Automatic PR Replacement

The workflow now generates consistent branch names based on the files being updated. This means: - If you update the same files again, the new PR will replace the old one - No more accumulating duplicate PRs for the same files - Branch names are based on a hash of the files being updated

Multiple Files Support

You can update multiple values files in a single workflow run: - Use the values_files input with newline-separated file paths - All files are updated in a single commit/PR

Multiple Keys Support

You can update multiple keys with the same image tag: - Use the image_tag_keys input with newline-separated key paths - Useful when multiple services share the same image

Enhanced PR Management

  • Detailed PR descriptions showing all updated files
  • Option to commit directly without creating a PR

FAQ

Q: How can I update multiple values files?

A: Use the values_files input with newline-separated file paths: 

values_files: |
  file1.yaml
  file2.yaml
  file3.yaml

Q: Will this create multiple PRs if I run it multiple times?

A: No, the workflow uses consistent branch naming based on the files being updated. Running it again will update the existing PR.

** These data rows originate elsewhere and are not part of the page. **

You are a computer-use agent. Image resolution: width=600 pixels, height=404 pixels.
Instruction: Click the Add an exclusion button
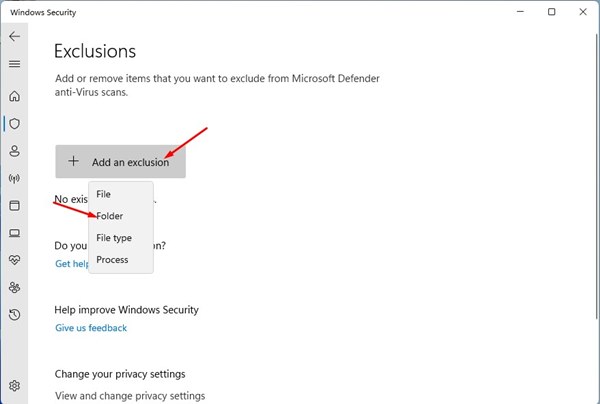coord(120,162)
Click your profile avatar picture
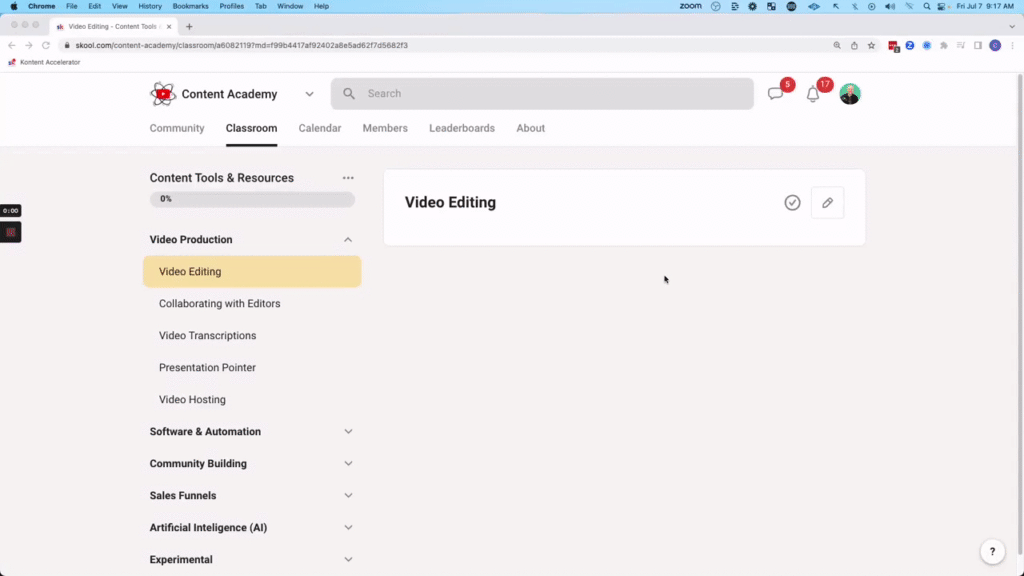 pyautogui.click(x=849, y=93)
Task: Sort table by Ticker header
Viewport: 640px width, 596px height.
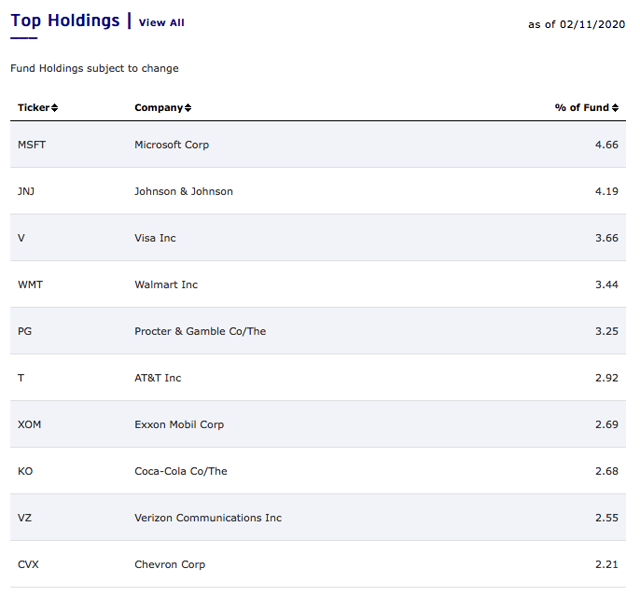Action: click(x=33, y=107)
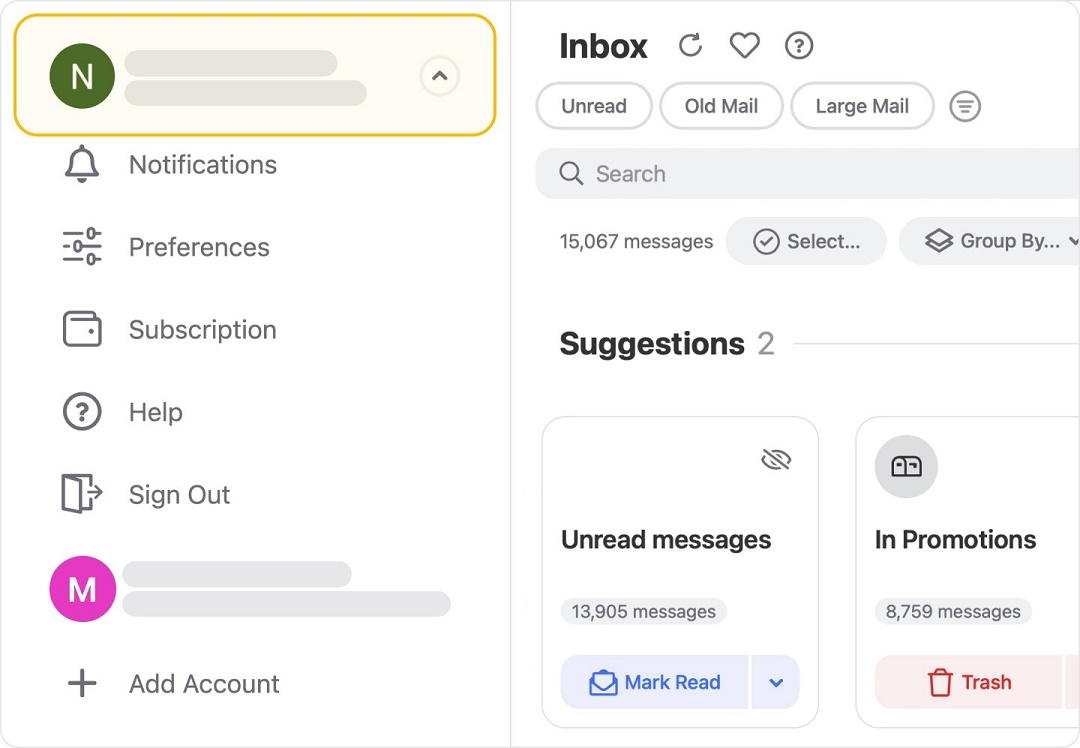
Task: Open Subscription using the wallet icon
Action: [81, 329]
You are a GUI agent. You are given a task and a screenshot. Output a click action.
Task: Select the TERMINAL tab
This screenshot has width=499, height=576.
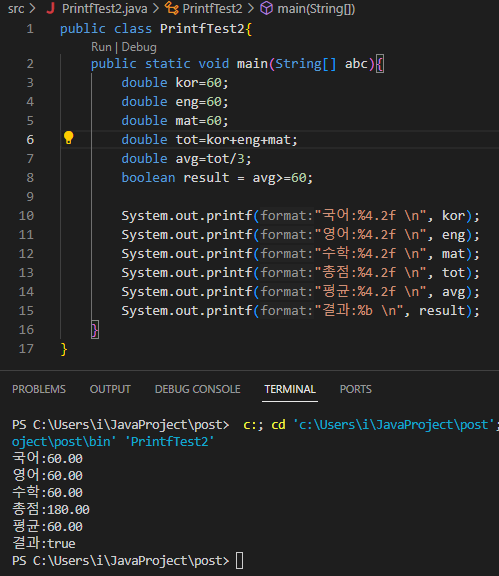(x=290, y=389)
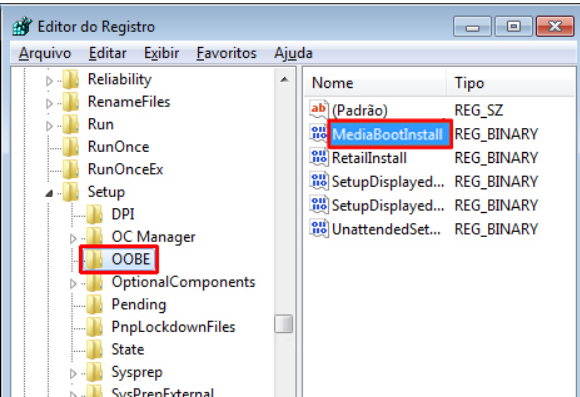
Task: Sort by the Tipo column header
Action: (x=511, y=83)
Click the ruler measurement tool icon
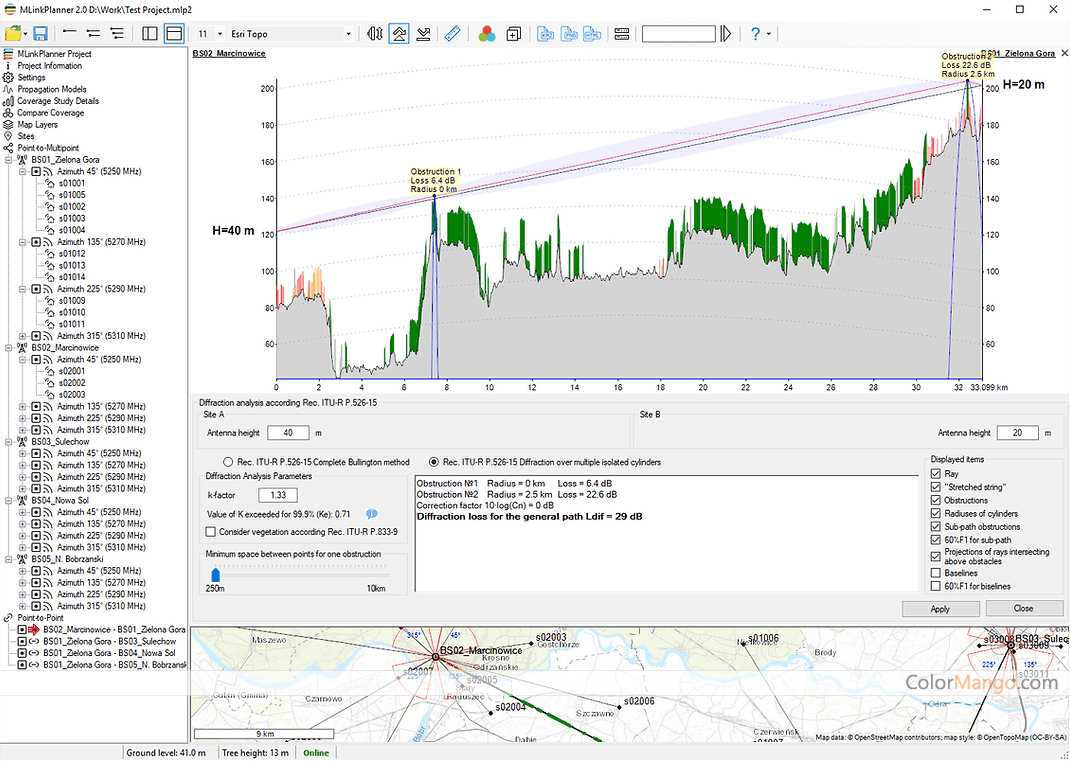The width and height of the screenshot is (1070, 761). tap(451, 34)
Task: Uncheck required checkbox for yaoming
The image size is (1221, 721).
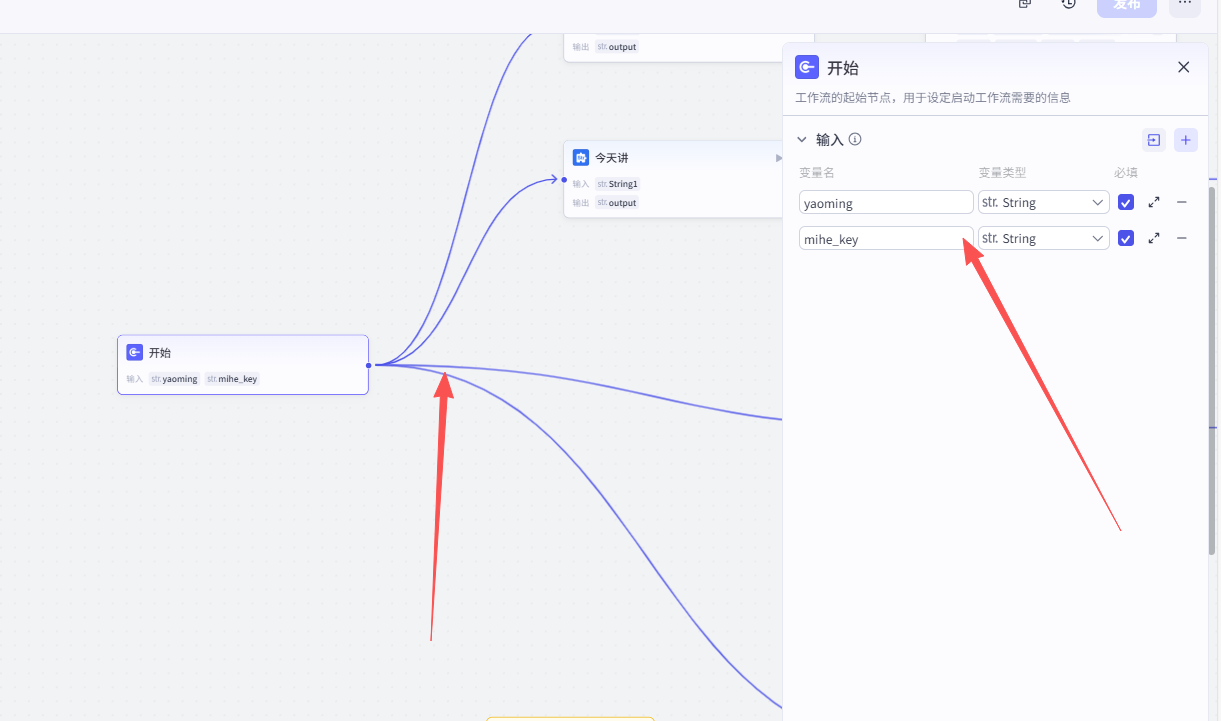Action: click(x=1126, y=202)
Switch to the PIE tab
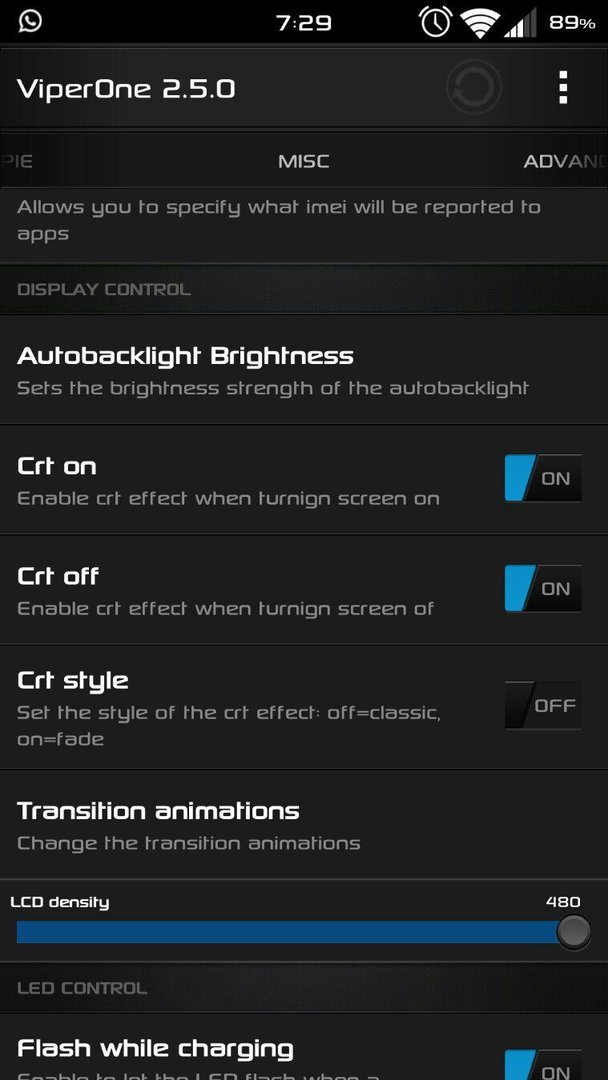 [x=17, y=161]
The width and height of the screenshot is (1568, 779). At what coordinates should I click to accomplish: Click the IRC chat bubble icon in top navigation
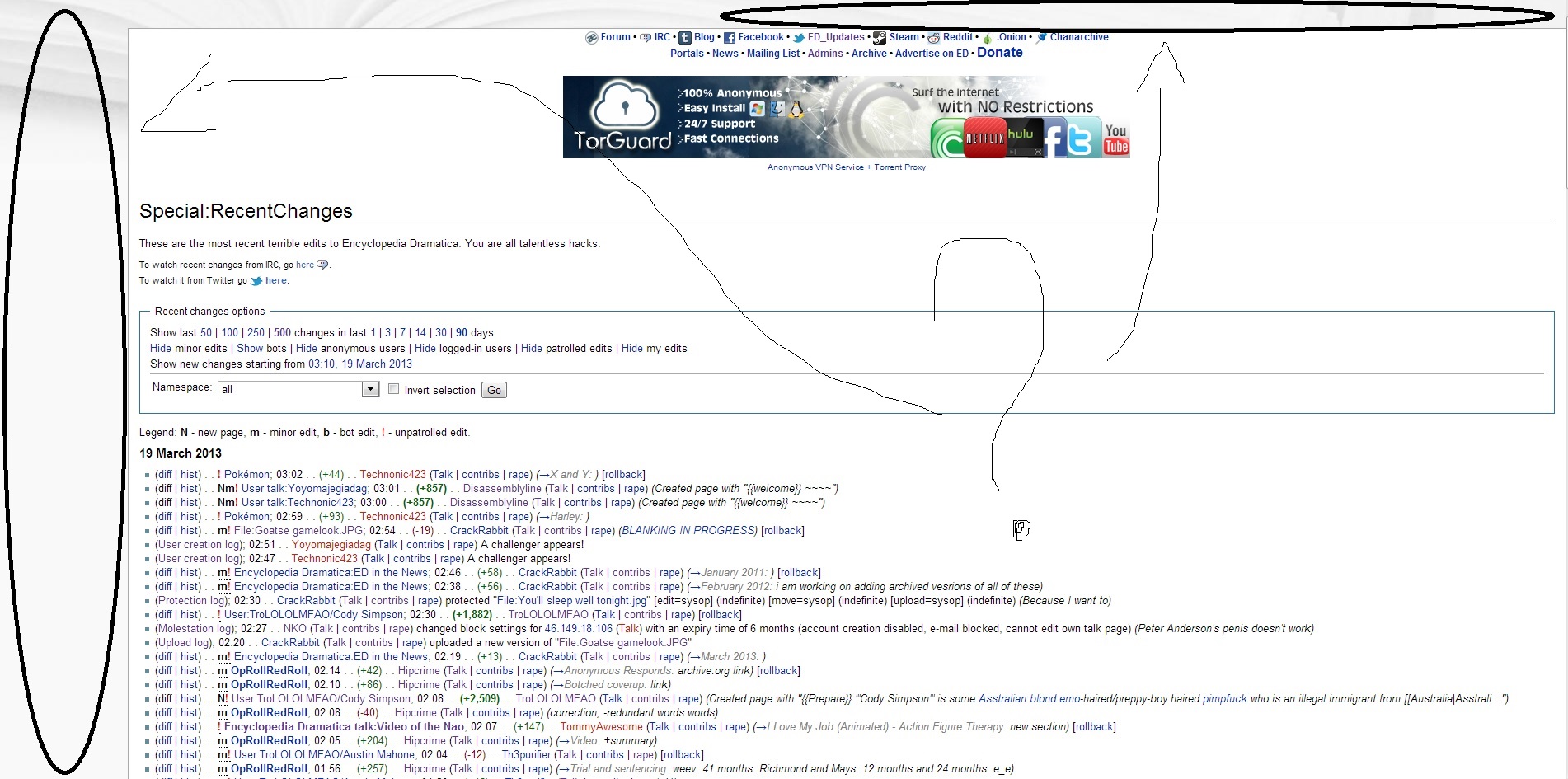pos(646,38)
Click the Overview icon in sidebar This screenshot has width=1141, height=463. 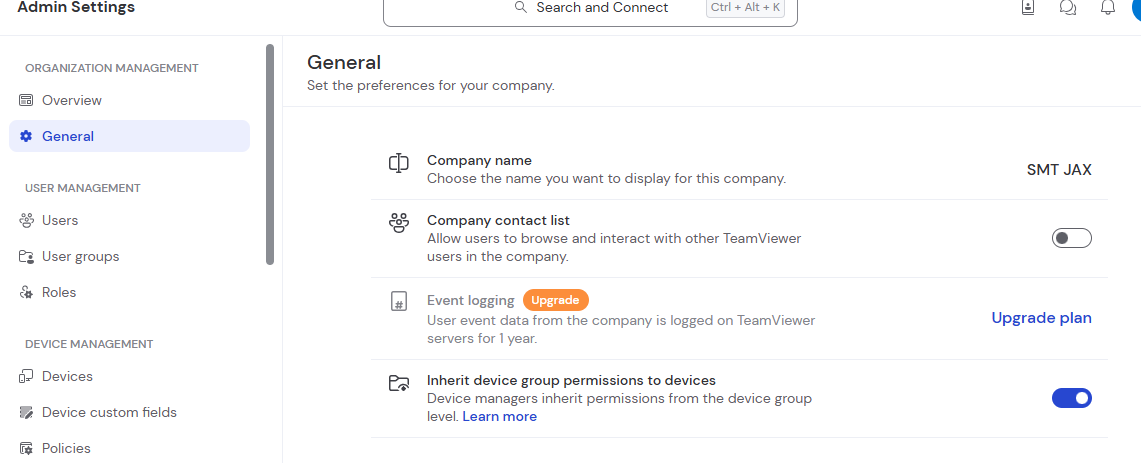click(26, 100)
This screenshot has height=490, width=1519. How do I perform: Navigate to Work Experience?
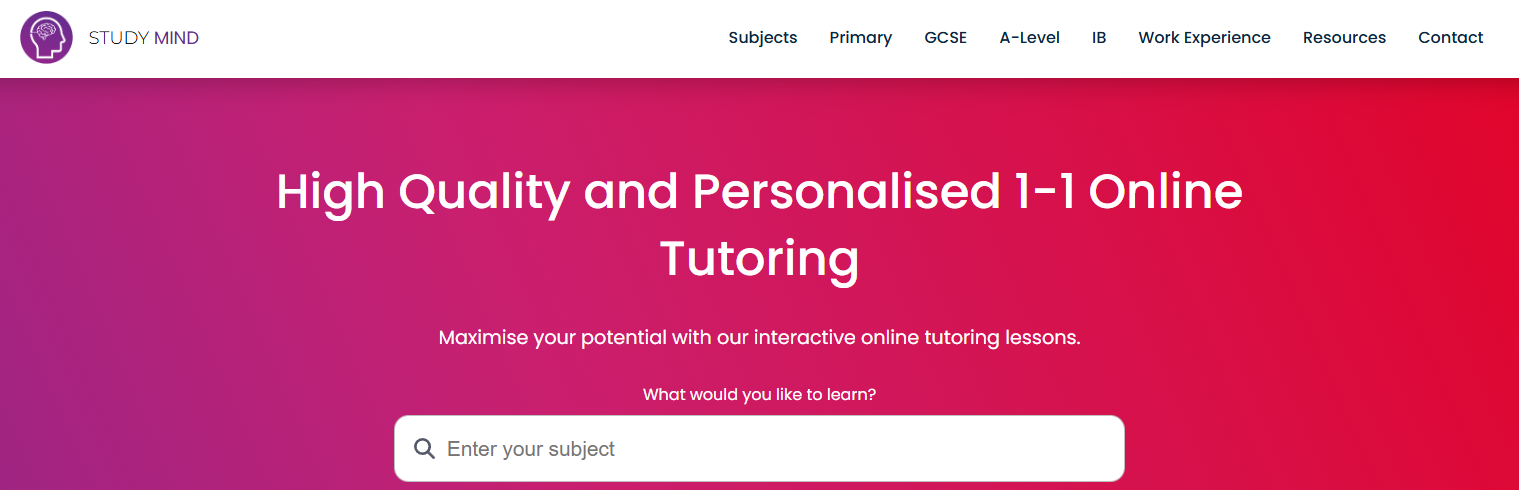coord(1204,38)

Q: Can I update multiple keys with the same image tag?

A: Yes, use the image_tag_keys input with newline-separated key paths: 

image_tag_keys: |
  frontend.image.tag
  backend.image.tag
  worker.image.tag

Q: What happens if a key doesn't exist in a file?

A: The workflow will skip that key and log a message. It only updates existing keys to prevent accidentally creating new structures.

Q: Is the values_files input required?

A: Yes, the values_files input is required. You must specify at least one file path to update.